Credit: Jim Fordice
Astronomical and Imaging Data
| RA: | 17h 33m 24.50s |
| DEC: | -33° 23′ 20.4″ |
| MAG: | 16.77 |
| Diameter: | 6.8′ |
| Const: | Sco |
| OTA | 20” AG Optical iDK |
| Focal Length | 3403mm |
| Camera | FLI ProLine16803 |
| Site | Hakos, Namibia |
| Sky Quality | Bortle 1 |
Useful Informations
Liller 1 (also known as BH 211 or C1730-333) is one of the most complex and massive stellar systems in the Milky Way. Located within the dense and dusty environment of the Galactic bulge, it is categorized as a “bulge fossil fragment”—a relic of the massive primordial structures that merged to form the heart of our galaxy.
Physical Characteristics and Environment
Liller 1 is situated approximately 30,000 light-years from Earth and sits exceptionally close to the Galactic Center, at a distance of only about 2,600 light-years (0.8 kpc). Due to its position near the galactic plane, it is heavily obscured by interstellar dust, which causes up to 10 magnitudes of extinction in visible light. Consequently, most of our scientific understanding of Liller 1 comes from observations in the near-infrared spectrum using advanced adaptive optics, such as those on the Gemini South and Hubble Space Telescopes.
With a total mass estimated at approximately 2.3 * 106 Sun Masses, Liller 1 is significantly more massive than the average globular cluster. It also exhibits the second-highest rate of stellar collisions in the Milky Way, surpassed only by the similar cluster Terzan 5. This high density makes it a fertile ground for exotic objects, including the famous Rapid Burster (MXB 1730-335), an X-ray binary system known for its frequent and rapid bursts of energy.
Multiple Stellar Populations
Unlike most globular clusters, which typically consist of stars born in a single event, Liller 1 hosts at least two—and potentially three—distinct stellar populations. This indicates a prolonged and complex star formation history:
- Old Population: The dominant component is approximately 12 to 13 billion years old, representing the earliest stages of the Milky Way’s assembly.
- Young Population: A much younger component, estimated to be between 1 and 3 billion years old, suggests that Liller 1 was able to retain or re-accumulate gas for subsequent star formation bursts long after its initial formation.

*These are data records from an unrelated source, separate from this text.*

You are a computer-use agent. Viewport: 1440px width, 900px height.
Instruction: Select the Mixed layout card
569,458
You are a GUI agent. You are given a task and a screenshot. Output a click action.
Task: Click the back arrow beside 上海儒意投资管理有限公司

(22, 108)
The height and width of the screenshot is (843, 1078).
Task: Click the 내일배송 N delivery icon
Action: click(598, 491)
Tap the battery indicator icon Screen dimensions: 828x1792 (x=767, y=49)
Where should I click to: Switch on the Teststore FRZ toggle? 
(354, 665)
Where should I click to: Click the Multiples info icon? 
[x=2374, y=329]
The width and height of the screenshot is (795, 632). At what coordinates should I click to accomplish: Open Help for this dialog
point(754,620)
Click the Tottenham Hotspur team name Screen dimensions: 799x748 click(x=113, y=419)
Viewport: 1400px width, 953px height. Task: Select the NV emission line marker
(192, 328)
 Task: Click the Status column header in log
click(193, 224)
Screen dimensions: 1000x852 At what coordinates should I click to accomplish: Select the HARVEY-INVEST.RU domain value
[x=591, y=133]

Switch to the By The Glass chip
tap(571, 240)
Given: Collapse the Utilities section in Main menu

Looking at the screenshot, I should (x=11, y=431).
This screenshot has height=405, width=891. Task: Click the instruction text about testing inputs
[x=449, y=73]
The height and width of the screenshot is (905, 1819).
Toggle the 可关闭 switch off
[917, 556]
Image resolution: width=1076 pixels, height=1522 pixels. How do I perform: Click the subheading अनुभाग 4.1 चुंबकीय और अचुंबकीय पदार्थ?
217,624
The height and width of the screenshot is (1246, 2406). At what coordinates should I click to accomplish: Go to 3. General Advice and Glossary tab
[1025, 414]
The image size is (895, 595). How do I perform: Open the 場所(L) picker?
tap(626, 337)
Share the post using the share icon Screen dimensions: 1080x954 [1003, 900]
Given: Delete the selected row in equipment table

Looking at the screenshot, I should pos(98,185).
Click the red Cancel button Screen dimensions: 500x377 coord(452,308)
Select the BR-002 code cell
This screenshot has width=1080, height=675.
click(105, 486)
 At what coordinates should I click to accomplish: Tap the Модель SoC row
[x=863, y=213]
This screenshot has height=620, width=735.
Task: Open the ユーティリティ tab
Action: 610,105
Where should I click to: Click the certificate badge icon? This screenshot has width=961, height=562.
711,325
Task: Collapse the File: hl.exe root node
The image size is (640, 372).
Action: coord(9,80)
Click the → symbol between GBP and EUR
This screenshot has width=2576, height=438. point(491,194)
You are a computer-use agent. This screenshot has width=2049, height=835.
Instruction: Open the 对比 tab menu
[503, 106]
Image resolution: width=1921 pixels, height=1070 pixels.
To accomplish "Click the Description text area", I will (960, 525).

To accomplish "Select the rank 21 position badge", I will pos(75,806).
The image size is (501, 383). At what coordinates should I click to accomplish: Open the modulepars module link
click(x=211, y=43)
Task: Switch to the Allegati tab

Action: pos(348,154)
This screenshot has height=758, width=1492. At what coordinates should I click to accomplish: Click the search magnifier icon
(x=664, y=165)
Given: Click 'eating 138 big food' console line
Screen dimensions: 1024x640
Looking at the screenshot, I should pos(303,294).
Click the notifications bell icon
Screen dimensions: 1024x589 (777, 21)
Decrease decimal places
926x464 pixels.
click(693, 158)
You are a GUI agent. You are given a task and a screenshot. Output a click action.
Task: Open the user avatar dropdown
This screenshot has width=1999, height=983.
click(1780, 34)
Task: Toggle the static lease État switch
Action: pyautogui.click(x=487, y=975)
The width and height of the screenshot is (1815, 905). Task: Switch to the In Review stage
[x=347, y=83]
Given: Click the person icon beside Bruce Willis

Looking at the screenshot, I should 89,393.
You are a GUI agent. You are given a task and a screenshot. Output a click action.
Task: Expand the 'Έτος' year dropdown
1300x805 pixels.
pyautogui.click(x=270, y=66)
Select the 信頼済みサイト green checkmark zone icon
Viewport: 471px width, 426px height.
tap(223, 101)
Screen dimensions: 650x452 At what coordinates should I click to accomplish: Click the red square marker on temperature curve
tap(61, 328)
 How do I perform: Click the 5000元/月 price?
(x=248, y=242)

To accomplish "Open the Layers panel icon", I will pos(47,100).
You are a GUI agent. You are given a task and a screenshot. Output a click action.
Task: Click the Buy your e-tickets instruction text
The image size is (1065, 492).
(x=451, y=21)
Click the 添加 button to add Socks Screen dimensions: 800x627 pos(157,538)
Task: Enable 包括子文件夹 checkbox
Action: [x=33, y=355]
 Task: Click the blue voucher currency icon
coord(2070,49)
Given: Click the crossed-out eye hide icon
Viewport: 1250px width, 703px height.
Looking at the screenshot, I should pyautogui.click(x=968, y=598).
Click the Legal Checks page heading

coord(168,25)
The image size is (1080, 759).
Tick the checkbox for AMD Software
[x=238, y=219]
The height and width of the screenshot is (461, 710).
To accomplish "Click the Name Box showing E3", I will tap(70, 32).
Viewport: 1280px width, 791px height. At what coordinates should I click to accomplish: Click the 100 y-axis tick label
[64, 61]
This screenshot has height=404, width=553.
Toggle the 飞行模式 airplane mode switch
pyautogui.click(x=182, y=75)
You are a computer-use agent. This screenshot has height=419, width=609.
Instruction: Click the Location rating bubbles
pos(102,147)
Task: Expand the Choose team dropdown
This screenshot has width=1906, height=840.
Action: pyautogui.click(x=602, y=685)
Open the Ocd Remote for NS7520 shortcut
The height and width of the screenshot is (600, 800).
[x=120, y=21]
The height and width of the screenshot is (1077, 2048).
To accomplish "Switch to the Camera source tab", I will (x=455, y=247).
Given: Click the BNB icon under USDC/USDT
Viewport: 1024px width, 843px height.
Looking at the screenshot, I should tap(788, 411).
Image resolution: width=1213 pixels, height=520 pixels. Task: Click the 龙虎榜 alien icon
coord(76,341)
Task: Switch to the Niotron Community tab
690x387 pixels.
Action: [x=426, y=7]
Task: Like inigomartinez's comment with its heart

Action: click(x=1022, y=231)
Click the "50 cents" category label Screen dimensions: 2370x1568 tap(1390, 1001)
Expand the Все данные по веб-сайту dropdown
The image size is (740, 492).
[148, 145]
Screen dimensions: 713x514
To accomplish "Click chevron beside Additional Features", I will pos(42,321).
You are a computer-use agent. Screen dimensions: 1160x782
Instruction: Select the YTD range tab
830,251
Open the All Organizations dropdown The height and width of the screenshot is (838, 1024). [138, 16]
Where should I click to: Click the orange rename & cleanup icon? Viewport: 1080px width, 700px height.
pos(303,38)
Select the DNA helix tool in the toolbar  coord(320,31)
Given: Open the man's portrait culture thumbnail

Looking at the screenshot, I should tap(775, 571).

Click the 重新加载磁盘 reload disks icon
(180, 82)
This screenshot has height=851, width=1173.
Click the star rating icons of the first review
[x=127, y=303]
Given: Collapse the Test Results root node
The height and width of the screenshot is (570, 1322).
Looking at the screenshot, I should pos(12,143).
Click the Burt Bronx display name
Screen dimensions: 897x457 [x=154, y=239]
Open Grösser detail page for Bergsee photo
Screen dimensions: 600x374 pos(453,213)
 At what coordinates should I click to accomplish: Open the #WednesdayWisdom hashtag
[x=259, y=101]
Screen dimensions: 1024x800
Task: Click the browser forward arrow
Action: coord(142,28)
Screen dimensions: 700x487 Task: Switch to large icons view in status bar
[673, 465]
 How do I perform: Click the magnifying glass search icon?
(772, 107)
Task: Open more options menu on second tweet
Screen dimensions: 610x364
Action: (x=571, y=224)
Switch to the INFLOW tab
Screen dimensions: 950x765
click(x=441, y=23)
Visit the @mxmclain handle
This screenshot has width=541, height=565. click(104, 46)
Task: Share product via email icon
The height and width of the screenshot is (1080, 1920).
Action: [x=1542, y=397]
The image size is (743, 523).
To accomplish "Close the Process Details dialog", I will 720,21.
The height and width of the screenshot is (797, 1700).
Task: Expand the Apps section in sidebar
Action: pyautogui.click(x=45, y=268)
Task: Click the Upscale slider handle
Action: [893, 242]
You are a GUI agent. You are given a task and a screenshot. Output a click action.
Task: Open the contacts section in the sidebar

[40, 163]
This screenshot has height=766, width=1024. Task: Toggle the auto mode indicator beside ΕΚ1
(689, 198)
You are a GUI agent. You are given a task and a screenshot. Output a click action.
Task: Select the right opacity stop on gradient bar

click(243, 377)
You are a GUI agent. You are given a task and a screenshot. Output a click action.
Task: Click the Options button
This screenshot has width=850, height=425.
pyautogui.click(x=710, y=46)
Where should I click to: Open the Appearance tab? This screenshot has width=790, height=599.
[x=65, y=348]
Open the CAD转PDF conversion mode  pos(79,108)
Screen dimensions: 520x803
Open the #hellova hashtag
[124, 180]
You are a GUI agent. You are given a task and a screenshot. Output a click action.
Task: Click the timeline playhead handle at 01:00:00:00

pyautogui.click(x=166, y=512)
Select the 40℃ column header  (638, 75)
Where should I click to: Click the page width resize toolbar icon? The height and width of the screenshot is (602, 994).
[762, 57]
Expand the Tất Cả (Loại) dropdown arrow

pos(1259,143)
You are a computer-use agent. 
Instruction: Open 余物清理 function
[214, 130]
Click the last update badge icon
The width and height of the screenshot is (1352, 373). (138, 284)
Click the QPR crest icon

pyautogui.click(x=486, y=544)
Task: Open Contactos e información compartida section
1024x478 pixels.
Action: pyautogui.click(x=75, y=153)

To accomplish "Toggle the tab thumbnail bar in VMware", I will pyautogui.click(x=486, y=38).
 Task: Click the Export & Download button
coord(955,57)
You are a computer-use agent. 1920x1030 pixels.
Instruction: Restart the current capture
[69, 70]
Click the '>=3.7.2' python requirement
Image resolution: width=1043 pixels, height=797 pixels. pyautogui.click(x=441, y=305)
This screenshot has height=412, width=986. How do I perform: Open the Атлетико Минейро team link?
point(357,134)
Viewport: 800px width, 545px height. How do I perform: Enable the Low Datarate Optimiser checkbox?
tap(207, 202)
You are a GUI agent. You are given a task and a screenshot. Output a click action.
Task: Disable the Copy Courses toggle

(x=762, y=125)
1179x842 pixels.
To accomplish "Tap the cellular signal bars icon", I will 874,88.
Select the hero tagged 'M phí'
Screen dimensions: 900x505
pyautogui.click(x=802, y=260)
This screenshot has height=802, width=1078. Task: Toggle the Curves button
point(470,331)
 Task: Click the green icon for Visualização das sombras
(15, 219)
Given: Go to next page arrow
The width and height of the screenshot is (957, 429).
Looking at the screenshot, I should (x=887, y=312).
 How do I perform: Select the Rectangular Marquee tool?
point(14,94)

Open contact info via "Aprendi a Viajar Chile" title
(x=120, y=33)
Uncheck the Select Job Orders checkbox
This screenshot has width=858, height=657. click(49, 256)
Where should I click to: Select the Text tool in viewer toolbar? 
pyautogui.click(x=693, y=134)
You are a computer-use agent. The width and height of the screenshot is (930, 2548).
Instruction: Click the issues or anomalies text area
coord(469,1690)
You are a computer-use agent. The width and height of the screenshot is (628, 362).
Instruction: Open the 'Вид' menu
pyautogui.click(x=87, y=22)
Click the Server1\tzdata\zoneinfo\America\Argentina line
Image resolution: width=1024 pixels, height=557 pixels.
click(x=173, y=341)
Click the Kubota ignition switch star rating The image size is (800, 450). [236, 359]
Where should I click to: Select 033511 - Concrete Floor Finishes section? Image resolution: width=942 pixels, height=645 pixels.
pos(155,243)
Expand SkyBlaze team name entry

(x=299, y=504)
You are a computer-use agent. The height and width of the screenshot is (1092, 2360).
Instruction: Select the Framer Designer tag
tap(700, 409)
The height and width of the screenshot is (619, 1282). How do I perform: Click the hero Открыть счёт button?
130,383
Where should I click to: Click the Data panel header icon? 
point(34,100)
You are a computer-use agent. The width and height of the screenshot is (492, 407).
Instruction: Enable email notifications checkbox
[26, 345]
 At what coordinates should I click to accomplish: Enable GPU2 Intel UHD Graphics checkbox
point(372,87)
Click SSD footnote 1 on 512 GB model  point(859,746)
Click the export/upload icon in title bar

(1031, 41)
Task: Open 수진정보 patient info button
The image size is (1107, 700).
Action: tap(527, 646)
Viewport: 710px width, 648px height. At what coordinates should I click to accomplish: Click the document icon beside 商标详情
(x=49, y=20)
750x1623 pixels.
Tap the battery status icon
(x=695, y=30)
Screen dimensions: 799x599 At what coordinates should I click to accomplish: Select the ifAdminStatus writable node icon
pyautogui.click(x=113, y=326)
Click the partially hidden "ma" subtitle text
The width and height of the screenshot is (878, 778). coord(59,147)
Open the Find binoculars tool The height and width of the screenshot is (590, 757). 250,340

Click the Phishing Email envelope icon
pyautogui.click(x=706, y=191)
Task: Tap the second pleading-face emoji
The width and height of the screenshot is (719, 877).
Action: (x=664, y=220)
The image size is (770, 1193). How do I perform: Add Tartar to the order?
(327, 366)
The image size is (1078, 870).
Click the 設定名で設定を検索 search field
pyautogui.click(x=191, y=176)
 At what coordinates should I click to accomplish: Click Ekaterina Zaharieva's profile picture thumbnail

- Intermediate Population: Some studies also point to an intermediate population aged around 6 to 9 billion years.
Chemical Composition
The chemical makeup of Liller 1 is unusually “metal-rich” for a globular cluster. While most clusters are metal-poor, Liller 1 displays a wide metallicity spread, which is a hallmark of massive systems capable of self-enrichment.
- Metallicity ([Fe/H]): The cluster features a bimodal distribution. The metal-poor component peaks around [Fe/H] = -0.3 to -0.5, while the metal-rich component reaches supersolar values near [Fe/H] \approx +0.3.
- Alpha-elements: The older stars show enhancement in alpha-elements ([alpha/Fe] \approx +0.4), indicating they formed rapidly from gas enriched by Type II supernovae. In contrast, the younger stars have more solar-like abundances.
Scientific Significance
The discovery of these distinct populations has led astronomers to redefine Liller 1 not as a “true” globular cluster, but as a Bulge Fossil Fragment. This suggests that Liller 1 is the surviving core of a much larger primordial clump that contributed to the hierarchical assembly of the Milky Way’s bulge. Studying Liller 1 allows scientists to reconstruct the chemical and dynamical conditions of the inner galaxy during its most violent and transformative eras.